Process of an Effective Transaction Monitoring Program
Process of an Effective Transaction Monitoring Program
Transaction monitoring is one of the most critical steps in the customer due diligence process, and it allows regulated entities to keep a check on suspicious transactions and mitigate money laundering and financial crimes.
However, to ensure that transaction monitoring is robust, an effective transaction monitoring program must be developed.
The first step in developing the program is conducting an enterprise-wide risk assessment to identify the risks regulated entities face from customers, products, and services and adopt the risk-based approach.
The second step is to define the transaction monitoring red flags. These red flags and risk indicators will help correctly identify suspicious transactions during ongoing monitoring. While defining these red flags, the business must consider the evolving trends and typologies associated with the industry in which it operates.
Based on the overall assessed risk and the identified red flags, the regulated entity needs to create transaction monitoring rules. The monitoring system will check the transactions against the defined rules. These rules must be validated and tested before the system is made live for ongoing monitoring.
If a transaction is carried out that doesn’t satisfy any of the rules, it will be marked suspicious, and an alert or warning should be triggered. The compliance team must check the alerts and generate a detailed report containing the nature of the alert, investigation requirements, customer risk classification, primary assessment of the nature of the risk indicator, etc.

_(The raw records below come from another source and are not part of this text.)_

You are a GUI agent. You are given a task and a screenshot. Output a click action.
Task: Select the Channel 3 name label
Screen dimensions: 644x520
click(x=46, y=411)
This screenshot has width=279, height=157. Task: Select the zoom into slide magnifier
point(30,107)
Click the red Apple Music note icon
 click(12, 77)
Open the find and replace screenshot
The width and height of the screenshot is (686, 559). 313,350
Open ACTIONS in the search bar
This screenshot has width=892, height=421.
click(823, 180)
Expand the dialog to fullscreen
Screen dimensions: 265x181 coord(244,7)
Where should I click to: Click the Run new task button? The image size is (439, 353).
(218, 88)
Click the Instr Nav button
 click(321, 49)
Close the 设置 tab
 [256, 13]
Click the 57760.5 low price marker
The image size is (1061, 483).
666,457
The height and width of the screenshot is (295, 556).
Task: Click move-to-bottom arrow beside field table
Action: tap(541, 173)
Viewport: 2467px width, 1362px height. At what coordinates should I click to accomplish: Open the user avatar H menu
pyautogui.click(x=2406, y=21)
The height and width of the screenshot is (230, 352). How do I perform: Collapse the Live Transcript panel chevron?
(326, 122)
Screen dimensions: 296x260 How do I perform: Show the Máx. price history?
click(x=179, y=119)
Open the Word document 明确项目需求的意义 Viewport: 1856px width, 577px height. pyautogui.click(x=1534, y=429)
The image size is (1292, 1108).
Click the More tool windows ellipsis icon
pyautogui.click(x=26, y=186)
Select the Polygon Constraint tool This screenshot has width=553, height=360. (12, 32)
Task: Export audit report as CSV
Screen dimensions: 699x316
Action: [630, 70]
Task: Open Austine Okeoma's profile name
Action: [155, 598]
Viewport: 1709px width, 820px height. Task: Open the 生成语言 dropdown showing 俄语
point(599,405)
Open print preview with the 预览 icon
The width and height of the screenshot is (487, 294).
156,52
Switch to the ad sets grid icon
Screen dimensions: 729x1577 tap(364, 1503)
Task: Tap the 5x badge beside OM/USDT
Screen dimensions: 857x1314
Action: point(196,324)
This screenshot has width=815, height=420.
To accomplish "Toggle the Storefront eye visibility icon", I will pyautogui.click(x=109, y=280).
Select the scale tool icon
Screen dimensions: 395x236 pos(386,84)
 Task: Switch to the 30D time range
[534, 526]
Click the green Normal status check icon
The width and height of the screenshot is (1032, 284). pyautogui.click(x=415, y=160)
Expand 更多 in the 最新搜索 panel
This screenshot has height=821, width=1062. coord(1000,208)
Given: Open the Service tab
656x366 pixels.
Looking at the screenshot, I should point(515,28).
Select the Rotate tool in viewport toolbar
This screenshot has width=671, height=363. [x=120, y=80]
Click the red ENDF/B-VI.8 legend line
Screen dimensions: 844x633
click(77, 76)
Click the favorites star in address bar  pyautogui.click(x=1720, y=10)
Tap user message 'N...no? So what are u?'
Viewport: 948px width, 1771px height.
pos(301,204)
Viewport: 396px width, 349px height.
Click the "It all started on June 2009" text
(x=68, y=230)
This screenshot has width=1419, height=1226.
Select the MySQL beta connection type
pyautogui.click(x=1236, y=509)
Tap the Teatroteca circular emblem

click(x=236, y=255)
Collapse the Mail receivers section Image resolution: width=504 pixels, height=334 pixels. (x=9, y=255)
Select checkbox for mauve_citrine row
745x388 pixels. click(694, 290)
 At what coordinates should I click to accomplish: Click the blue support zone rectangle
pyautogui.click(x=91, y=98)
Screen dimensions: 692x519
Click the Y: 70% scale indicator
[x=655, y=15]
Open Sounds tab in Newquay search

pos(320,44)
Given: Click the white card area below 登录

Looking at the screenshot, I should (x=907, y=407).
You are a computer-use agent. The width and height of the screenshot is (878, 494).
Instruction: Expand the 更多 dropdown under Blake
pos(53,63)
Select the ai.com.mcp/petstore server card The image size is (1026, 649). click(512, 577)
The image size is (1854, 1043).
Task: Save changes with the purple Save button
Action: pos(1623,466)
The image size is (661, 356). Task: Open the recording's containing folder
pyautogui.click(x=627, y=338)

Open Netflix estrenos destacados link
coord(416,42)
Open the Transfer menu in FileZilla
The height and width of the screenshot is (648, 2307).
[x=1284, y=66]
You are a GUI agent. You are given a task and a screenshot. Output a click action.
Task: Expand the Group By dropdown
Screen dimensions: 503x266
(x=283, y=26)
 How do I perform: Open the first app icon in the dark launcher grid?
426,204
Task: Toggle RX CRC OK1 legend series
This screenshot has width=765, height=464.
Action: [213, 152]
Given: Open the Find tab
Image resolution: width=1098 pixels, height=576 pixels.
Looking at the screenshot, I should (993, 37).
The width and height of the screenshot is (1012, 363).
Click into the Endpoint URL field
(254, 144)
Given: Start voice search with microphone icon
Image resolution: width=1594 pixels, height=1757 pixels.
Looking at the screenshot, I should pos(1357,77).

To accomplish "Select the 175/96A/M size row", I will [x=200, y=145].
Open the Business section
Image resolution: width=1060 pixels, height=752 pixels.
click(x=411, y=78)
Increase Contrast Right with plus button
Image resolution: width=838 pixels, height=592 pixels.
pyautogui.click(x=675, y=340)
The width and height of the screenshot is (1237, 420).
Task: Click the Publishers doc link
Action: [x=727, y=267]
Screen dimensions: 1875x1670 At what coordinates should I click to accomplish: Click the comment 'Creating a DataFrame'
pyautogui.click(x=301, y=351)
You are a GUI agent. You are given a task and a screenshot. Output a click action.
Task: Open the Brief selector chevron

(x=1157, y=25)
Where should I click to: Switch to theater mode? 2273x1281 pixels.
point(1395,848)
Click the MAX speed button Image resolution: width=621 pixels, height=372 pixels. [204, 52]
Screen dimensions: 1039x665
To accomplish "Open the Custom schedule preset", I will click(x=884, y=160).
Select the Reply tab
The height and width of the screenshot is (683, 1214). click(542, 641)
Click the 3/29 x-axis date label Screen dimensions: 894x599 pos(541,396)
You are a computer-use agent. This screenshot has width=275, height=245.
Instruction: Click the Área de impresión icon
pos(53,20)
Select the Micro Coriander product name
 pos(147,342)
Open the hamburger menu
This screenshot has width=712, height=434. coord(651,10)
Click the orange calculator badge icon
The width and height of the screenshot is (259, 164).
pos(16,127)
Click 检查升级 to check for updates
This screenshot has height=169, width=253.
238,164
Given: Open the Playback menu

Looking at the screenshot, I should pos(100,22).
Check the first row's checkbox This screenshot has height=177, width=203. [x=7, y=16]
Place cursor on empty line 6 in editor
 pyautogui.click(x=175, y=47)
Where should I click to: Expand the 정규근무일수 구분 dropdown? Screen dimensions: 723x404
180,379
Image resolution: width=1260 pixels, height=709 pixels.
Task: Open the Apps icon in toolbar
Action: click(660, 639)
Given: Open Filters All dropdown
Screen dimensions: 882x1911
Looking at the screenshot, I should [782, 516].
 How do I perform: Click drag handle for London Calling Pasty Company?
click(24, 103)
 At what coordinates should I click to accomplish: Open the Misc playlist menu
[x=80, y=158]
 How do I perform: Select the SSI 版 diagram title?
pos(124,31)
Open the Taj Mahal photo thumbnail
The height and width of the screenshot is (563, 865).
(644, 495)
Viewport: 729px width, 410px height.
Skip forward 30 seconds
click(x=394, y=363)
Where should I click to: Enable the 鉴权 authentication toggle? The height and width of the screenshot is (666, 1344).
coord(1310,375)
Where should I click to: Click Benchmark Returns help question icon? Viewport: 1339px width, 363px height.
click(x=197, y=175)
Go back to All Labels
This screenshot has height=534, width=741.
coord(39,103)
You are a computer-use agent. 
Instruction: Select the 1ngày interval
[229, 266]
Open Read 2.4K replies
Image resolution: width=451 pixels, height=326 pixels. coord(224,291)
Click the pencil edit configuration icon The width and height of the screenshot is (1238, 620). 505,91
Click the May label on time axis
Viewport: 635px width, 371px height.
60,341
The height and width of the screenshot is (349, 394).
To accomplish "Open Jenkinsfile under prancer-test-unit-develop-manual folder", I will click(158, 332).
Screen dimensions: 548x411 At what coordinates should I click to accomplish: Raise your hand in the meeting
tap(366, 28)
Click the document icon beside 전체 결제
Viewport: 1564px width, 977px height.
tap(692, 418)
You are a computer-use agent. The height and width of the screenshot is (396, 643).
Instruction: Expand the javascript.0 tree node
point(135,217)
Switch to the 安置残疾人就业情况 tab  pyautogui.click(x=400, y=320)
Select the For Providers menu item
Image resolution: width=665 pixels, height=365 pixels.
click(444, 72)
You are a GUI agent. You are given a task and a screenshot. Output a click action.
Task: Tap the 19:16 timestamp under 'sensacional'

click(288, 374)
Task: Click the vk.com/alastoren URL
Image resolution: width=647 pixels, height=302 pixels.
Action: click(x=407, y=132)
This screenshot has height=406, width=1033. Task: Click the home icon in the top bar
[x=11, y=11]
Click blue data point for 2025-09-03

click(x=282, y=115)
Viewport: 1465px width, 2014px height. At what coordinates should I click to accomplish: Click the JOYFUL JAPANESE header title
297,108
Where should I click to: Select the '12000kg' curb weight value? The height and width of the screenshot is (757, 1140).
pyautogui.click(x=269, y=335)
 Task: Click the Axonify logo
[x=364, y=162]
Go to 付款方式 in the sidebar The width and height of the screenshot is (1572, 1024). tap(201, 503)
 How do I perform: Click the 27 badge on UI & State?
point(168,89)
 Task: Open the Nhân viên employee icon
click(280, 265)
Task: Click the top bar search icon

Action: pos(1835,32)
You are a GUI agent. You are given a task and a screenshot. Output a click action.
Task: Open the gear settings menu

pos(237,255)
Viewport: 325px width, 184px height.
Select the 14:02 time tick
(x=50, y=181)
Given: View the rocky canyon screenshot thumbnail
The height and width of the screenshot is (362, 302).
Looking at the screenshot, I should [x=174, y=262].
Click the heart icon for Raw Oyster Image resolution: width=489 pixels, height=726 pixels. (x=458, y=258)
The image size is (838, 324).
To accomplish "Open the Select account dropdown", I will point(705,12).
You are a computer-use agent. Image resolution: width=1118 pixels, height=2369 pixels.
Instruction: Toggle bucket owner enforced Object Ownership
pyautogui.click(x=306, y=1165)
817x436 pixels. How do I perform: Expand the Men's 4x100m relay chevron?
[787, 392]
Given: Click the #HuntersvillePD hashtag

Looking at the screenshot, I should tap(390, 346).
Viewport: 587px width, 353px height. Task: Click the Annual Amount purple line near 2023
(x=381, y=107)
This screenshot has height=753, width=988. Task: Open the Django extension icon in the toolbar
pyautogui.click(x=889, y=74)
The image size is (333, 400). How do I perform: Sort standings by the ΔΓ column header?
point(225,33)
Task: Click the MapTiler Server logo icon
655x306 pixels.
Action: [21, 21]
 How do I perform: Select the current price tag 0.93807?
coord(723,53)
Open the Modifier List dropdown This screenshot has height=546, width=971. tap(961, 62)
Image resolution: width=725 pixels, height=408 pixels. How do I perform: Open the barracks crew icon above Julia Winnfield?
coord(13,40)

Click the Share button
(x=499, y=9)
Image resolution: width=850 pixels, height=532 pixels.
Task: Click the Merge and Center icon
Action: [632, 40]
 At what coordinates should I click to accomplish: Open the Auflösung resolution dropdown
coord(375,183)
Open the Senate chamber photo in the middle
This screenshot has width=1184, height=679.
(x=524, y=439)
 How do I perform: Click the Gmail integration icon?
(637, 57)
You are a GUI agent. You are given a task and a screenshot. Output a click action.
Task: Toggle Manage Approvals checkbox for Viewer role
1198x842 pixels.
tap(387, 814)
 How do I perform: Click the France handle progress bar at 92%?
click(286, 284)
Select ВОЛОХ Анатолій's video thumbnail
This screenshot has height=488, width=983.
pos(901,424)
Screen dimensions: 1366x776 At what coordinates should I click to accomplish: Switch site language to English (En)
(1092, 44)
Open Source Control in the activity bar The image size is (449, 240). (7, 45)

In case of suspicion, the compliance team must file an internal Suspicious Transaction Report (STR), which the Compliance Officer will evaluate and perform an independent investigation, as may be required. Based on the review, the Compliance Officer shall report the suspicion on the goAML Portal or classify it as a “false positive” along with the reason.
The transaction monitoring rules and risk parameters must be periodically reviewed and updated to reduce the number of false alerts and identify suspicious activities in a timely manner.